Saltar para o conteúdo

Críticas

Cineplayers

Um olhar sobre o populismo no Irã.

7,0

O populismo é encarado como um mal à saúde da democracia. O tema central de Cartas ao Presidente é justamente esse, usando como ponto de partida as cartas que os iranianos escrevem para seu presidente, o polêmico Mahmoud Ahmadinejad, a fim de pedir ajuda para solucionar seus problemas. O diretor Petr Lom acompanhou de perto viagens do governante por cidades pobres do país para conversar com a população, que aproveita a ocasião para escrever as cartas e entregá-las aos assessores encarregados de encaminhá-las aos jovens responsáveis pela leitura e resposta dos pedidos. 

Grupos de estudiosos apontam os cuidados que se deve ter ao aceitar como verdadeiros os fatos que a imprensa transmite às pessoas no cotidiano. Isso porque a notícia passa por diversos filtros antes de chegar ao consumidor final, como as orientações de seus anunciantes, as visões pré-estabelecidas dos editores, e os métodos de quem produziu a reportagem. Por isso, sempre é bom um pouco de ceticismo em relação às notícias sobre assuntos de grande importância, como é caso da editoria política. Essa distorção, natural – mas nada louvável - do atual fazer jornalismo é o que torna documentários como esse interessantes, pois as produções cinematográficas são capazes de mostrar detalhes que nenhum programa de televisão tem interesse em expor.

Estruturalmente semelhante ao documentário A Revolução não será Televisionada, sobre a tentativa de golpe contra o presidente venezuelano Hugo Chávez, Cartas ao Presidente vem para inocentar um pouco as críticas a imprensa ocidental, que ao menos dessa vez parece retratar com o mínimo de isenção a questão do populismo de Ahmadinejad. Ou será que as escolhas do cineasta partiram de uma visão preconceituosa e pré-estabelecida sobre o assunto com o intuito único de comprovar sua tese? Não parece ser o caso.

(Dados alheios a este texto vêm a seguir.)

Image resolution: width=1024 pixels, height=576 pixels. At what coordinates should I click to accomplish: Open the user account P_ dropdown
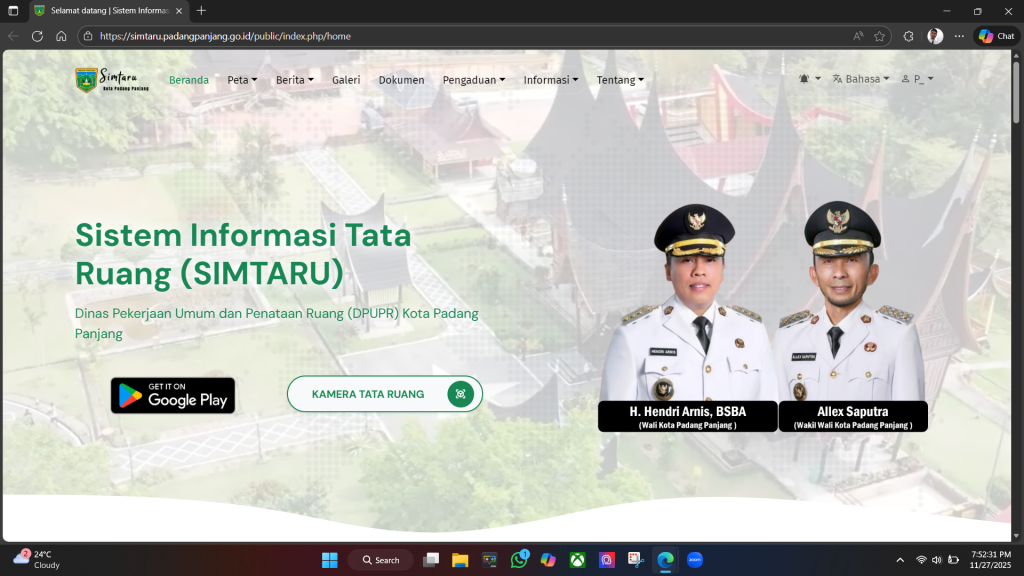[x=917, y=79]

O governo iraniano afronta a democracia com o controle pesado sobre seus cidadãos, principalmente os mais pobres, que declaram para as câmeras o amor que sentem pelo presidente. Pena que nem todos os relatos de admiração transmitem verdade. Essa parcela mais humilde da população é orientada, provavelmente sem nenhuma educação, a não falar mal do governo para os estrangeiros, como lembra uma humilde senhora à mulher que depunha para as câmeras. Enquanto os menos favorecidos defendem com fervor seu presidente e suas ideias, como a bomba atômica temida pelos Estados Unidos, os ricos parecem ter permissão para falar o que pensam.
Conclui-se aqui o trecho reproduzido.